─── GIVEN RECORDS ───

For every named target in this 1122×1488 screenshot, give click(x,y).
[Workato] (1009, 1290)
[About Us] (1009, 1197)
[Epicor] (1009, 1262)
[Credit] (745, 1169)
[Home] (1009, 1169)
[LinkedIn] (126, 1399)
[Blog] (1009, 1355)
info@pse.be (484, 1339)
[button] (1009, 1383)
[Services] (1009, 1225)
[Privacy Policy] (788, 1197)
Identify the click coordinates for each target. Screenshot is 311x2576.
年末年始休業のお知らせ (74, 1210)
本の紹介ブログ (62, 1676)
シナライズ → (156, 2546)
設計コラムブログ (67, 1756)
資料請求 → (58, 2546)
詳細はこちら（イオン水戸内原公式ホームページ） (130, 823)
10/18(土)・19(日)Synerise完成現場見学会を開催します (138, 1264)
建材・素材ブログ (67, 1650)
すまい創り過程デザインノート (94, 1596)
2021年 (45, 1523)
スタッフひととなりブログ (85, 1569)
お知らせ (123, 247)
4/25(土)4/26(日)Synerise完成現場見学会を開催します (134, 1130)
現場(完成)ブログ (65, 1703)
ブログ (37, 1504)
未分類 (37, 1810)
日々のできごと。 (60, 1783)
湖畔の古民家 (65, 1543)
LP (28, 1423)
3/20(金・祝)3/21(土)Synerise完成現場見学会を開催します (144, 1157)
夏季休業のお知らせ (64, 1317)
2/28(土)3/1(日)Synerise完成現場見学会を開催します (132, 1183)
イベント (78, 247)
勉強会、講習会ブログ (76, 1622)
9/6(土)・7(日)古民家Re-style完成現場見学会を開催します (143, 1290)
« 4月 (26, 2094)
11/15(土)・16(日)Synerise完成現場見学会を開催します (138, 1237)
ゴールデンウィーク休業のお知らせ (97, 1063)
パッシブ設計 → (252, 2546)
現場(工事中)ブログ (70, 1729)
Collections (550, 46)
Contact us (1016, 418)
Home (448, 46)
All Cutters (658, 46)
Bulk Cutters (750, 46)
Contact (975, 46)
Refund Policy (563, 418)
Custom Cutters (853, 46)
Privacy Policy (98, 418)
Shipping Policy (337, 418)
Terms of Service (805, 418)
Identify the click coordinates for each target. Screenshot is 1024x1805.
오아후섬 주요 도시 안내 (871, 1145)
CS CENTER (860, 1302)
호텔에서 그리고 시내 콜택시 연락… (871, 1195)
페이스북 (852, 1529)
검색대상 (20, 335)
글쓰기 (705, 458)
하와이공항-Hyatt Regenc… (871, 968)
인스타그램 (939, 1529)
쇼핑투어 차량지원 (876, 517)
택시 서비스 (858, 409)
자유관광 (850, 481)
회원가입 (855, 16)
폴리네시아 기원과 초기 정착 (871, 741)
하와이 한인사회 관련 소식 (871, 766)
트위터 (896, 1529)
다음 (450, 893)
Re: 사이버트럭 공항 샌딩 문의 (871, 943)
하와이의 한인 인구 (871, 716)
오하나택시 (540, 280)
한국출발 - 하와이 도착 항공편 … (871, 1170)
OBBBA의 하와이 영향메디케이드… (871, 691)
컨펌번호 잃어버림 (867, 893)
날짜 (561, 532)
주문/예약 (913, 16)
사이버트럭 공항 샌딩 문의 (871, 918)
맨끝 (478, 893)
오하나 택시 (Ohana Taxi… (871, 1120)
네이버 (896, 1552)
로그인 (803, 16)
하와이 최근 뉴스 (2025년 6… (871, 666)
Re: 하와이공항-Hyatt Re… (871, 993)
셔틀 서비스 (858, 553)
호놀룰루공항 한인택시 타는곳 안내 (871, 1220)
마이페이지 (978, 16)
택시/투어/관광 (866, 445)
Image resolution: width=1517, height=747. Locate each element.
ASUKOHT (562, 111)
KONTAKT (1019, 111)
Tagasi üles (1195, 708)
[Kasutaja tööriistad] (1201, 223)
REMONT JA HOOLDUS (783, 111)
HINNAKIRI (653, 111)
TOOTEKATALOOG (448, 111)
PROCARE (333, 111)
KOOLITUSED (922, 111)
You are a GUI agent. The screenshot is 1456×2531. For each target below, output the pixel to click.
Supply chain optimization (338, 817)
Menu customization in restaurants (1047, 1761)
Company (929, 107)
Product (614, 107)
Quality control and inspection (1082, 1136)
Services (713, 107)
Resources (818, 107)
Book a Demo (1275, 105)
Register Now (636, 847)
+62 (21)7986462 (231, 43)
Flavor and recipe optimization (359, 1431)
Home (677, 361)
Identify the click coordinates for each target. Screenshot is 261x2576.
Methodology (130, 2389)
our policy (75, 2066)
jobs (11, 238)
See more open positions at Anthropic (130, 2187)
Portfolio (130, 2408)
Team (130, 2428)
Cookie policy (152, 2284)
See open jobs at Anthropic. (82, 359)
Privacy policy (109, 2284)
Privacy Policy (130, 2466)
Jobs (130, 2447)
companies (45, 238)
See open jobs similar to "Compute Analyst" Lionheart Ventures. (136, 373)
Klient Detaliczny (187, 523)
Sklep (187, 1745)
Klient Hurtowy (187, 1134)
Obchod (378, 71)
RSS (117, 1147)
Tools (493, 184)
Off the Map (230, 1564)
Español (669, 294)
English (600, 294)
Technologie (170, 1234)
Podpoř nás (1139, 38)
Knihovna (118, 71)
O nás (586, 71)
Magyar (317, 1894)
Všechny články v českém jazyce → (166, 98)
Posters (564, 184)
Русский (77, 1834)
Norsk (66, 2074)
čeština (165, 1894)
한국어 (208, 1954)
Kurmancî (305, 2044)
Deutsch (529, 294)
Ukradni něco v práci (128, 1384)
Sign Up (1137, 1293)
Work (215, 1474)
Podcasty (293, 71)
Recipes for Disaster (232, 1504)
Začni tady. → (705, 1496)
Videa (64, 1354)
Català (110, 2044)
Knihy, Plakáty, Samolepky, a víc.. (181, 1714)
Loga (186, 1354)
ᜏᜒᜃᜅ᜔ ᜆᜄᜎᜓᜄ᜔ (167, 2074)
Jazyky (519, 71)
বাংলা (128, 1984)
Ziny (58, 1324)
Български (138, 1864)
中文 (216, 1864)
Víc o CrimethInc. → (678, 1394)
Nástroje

───

[WHAT IS ASKED]
Rewrite every line from the one containing "Podcasty (293, 71)" through the final line of the rows, requests included. Multiply each coordinate in the answers by 1.3 and round to whole numbers, rounding halves up.

[THE RESULT]
Podcasty (381, 92)
Recipes for Disaster (302, 1955)
Začni tady. → (917, 1945)
Videa (83, 1760)
Català (143, 2657)
Knihy, Plakáty, Samolepky, a víc.. (235, 2228)
Loga (242, 1760)
ᜏᜒᜃᜅ᜔ ᜆᜄᜎᜓᜄ᜔ (217, 2696)
Jazyky (675, 92)
বাংলা (166, 2579)
Ziny (75, 1721)
Български (179, 2423)
中文 (281, 2423)
Víc o CrimethInc. → (881, 1812)
Nástroje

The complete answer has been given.